Durante l’ultimo Medita con Caro di quest’anno, durante il quale, ancora una volta, insieme abbiamo abitato la vulnerabilità (grazie per esserci stati!) vi ho letto una poesia che, in tanti, mi avete chiesto di poter avere. Eccola qui, tradotta al meglio delle mie possibilità, tutta per noi.
Meditazione sulla vulnerabilità, di David Whyte
“La vulnerabilità non è una debolezza, un’indisposizione passeggera, o qualcosa di cui possiamo scegliere di fare a meno. La vulnerabilità non è una scelta. La vulnerabilità fa parte del nostro stato naturale come una sottocorrente continua e immutabile.
Fuggire dalla vulnerabilità vuol dire fuggire dall’essenza della nostra stessa natura. Il tentativo di essere invulnerabili è il vano tentativo di diventare qualcosa che non siamo e, soprattutto, di chiuderci alla nostra comprensione del dolore degli altri.
Fatto ancora più grave, nel rifiutare la nostra vulnerabilità rifiutiamo l’aiuto che ci serve ad ogni svolta della nostra esistenza e paralizziamo le fondamenta essenziali della nostra identità, che sono ondulatorie e conversazionali.
Possedere un temporaneo ed isolato senso di potere su tutti gli eventi e le circostanze, è un privilegio carino e illusorio, forse la prima e più magnificamente costruita presunzione dell’essere umano, specialmente del giovane essere umano.
Ma è un privilegio che dev’essere abbandonato con la stessa gioventù, con la cattiva salute, con gli incidenti, con la perdita delle persone che amiamo e che non condividono con noi i nostri straordinari poteri. Poteri che infine con grande empatia lasciamo andare, quando ci avviciniamo al nostro ultimo respiro.
L’unica scelta che abbiamo quando maturiamo è come abitiamo la nostra vulnerabilità, come diventiamo più grandi e più coraggiosi e più compassionevoli grazie alla nostra intimità con ciò che che si dissolve.
Possiamo abitare la vulnerabilità come generosi cittadini della perdita, con forza e pienamente o, al contrario, con atteggiamento misero, lamentoso, riluttante e timoroso, sempre sul varco dell’esistenza, però mai tentando di entrarci dentro con coraggio e pienamente.

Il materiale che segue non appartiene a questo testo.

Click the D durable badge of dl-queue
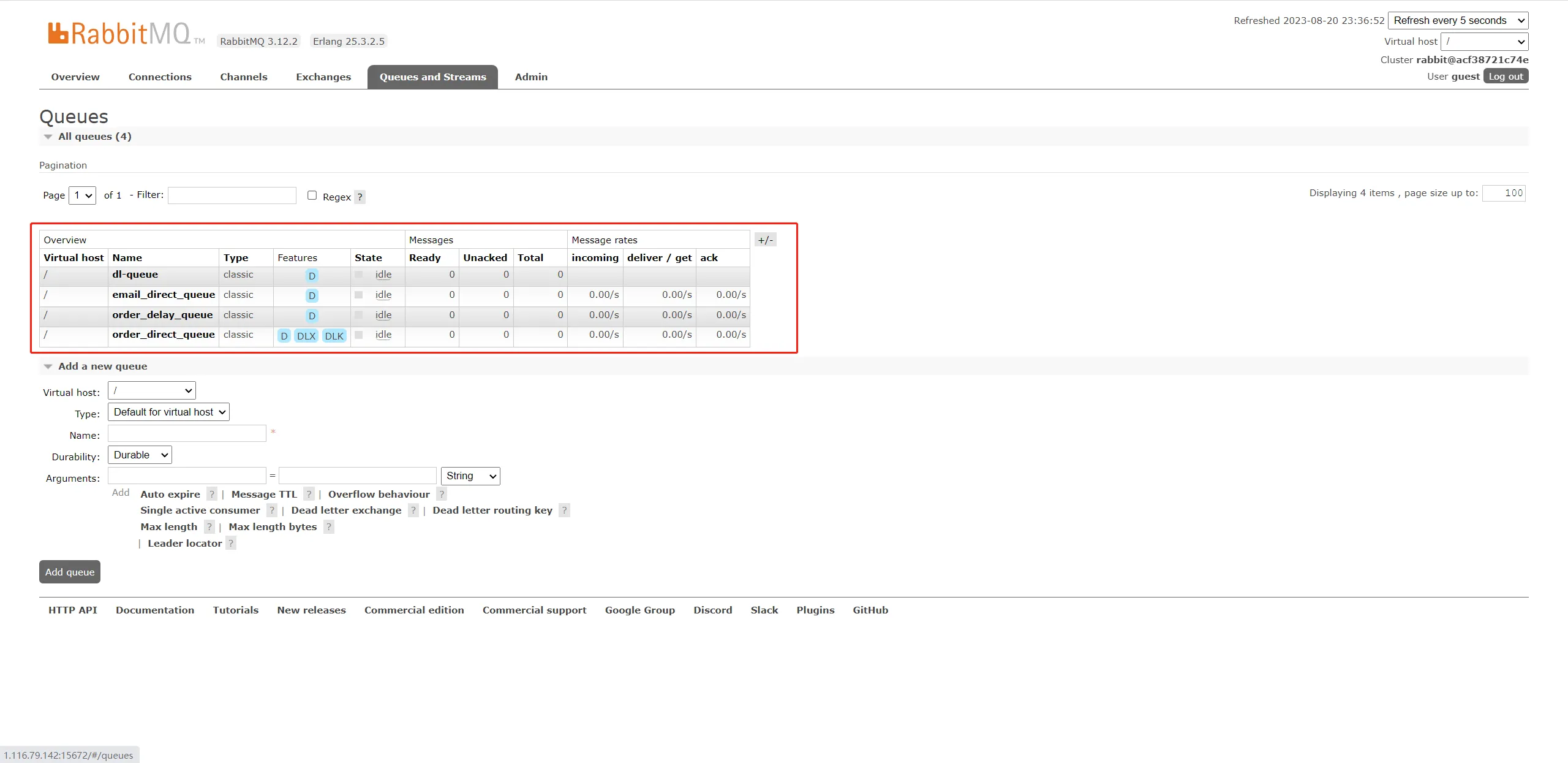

Mai desiderando di rischiare noi stessi, mai attraversando pienamente la porta.”
Le parole che hai appena letto sono tratte dal libro “Consolations. The Solace, Nourishment and Underlying Meaning of Everyday Words”, del poeta inglese David White. Le ho tradotte al meglio che ho potuto. Puoi trovare il testo originale sul sito di Onbeing.org.